E’ il nuovo mondo dell’investimento obbligazionario, un settore che per decenni è stato in gran parte appannaggio di imperiosi fund manager di Londra, New York o Los Angeles. Il Financial Times riporta le parole di Paul Kamenski, co-responsabile del credito di Man Numeric:

“Siamo agli albori del settore azionario ‘quant‘ e molte delle ricerche sono in fase iniziale, ma è probabile che il ritmo di avanzamento sia più veloce visto che ci si sta rendendo conto che si tratta di un mercato non sfruttato”.
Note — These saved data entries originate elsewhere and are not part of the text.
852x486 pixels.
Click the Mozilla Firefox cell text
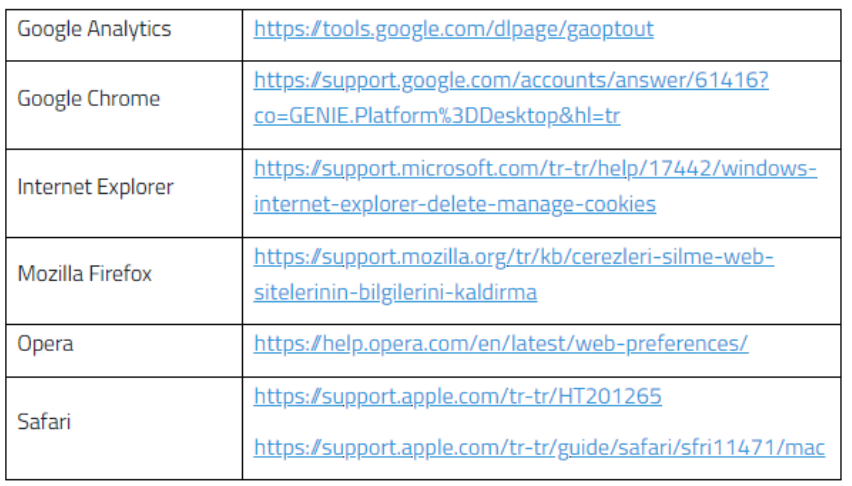tap(84, 273)
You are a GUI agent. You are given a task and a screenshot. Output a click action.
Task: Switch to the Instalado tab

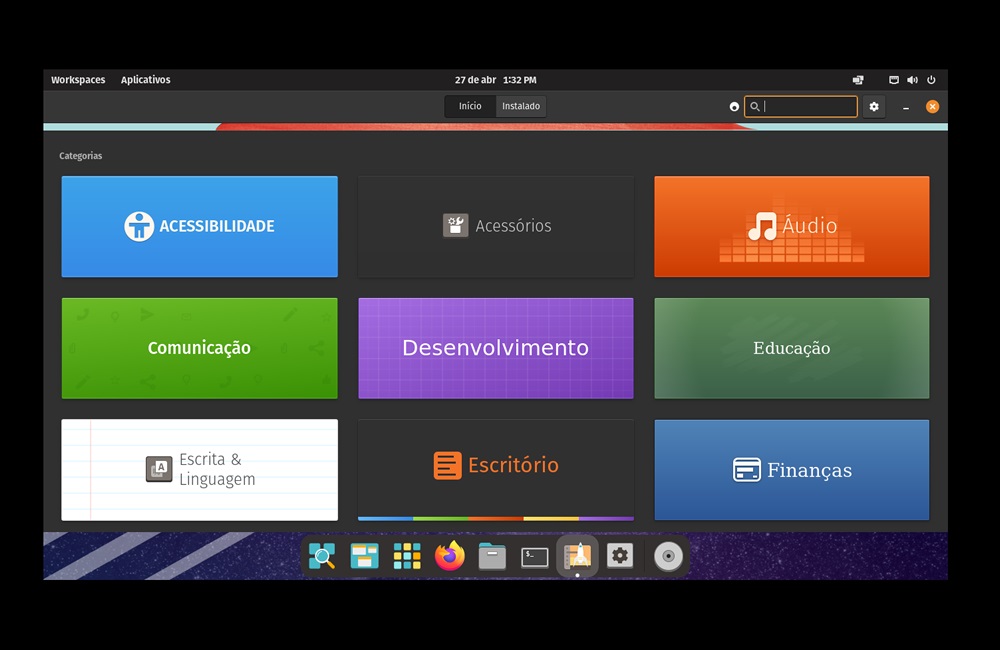[x=521, y=106]
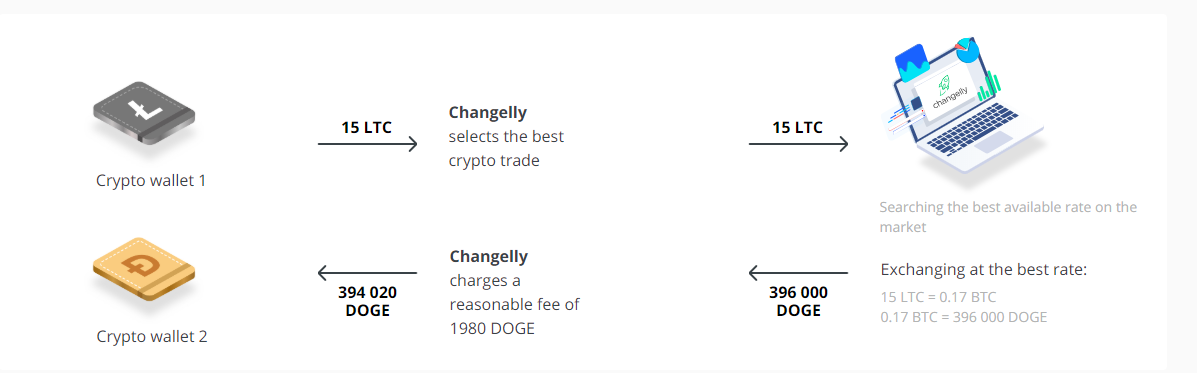Screen dimensions: 1197x373
Task: Click 'Changelly selects the best crypto trade' text
Action: [506, 137]

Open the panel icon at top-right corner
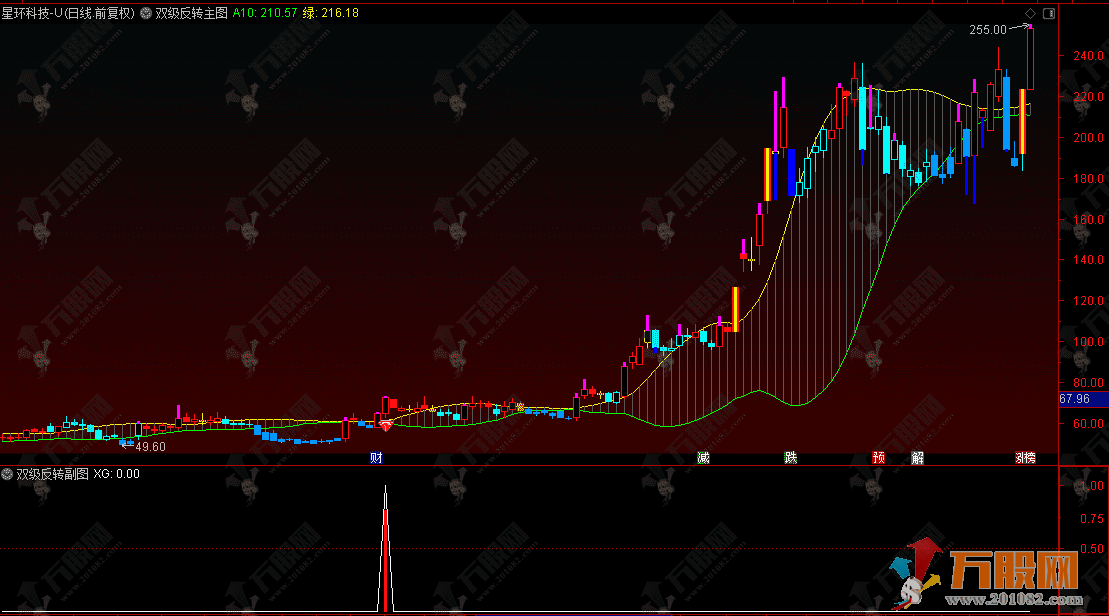point(1048,13)
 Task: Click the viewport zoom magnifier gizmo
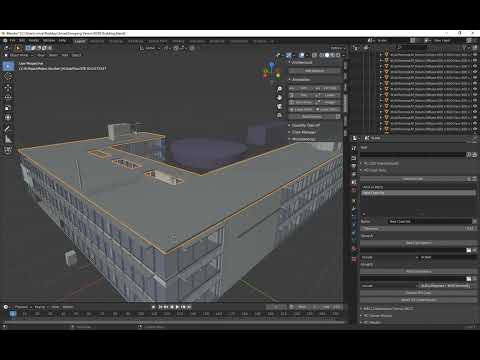[x=279, y=89]
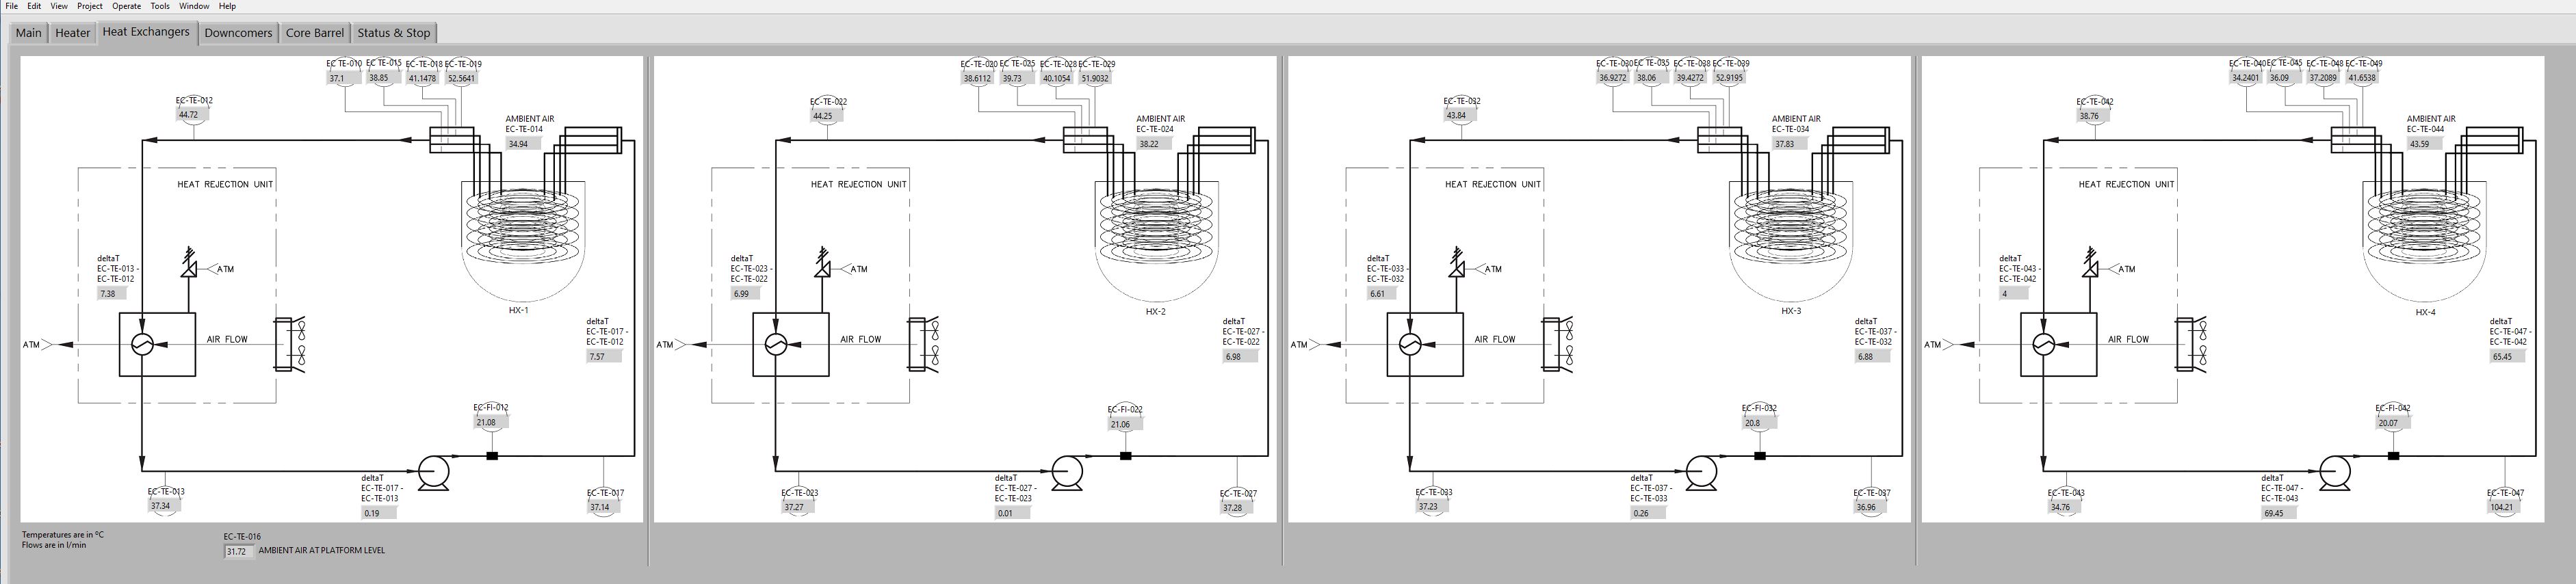Click the EC-TE-016 ambient air value field
Image resolution: width=2576 pixels, height=584 pixels.
click(238, 551)
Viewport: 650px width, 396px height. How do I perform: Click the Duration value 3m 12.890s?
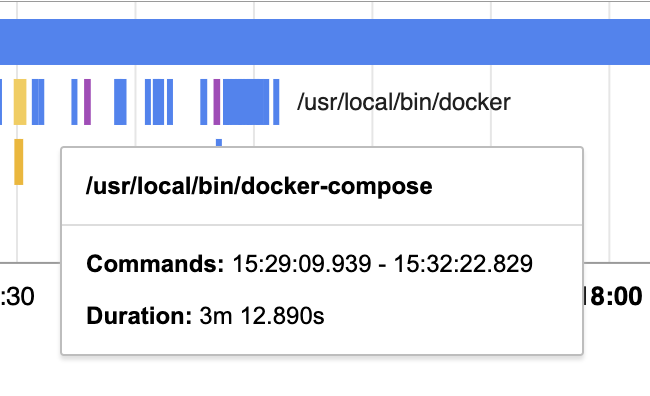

Man Numeric ha lanciato una piattaforma obbligazionaria alla fine dell’anno scorso, inizialmente focalizzata sui junk bond statunitensi, ma con l’intenzione di estenderla nel prossimo anno al debito corporate investment-grade. L’esperto non fornisce ulteriori dettagli, ma un settore che l‘hedge fund ha trovato fruttuoso è quello degli “alternative data”, informazioni non tradizionali come gli acquisti con carta di credito, le ricevute commerciali e i dati di spedizione, informazioni che possono aiutare a analizzare le aziende private che non pubblicano bilanci regolari e a tracciare i collegamenti tra aziende concorrenti e clienti. Ad esempio, se un’impresa di cemento sembra andare bene, allora potrebbe indicare che anche i costruttori di case da essa forniti sono in piena espansione.

Ciononostante, anche per i fondi quantitativi che puntano ai bond il tocco umano è necessario. L’esempio è l’algoritmo di Cantab – chiamato “Gekko” dal nome del famoso avido finanziere Gordon Gekko del film Wall Street – fornisce ordini con frasi pulite ma un trader umano deve ancora copiare la frase e incollarla nelle finestre di live chat con le banche.

Al momento possono essere automatizzate solo le operazioni più piccole e altre operazioni su misura ancora organizzate tramite messaggi e telefonate. Ma siamo solo nelle prime fasi di una rivoluzione del mercato obbligazionario.

Così Robert Lam, co-responsabile del credito di Man Numeric.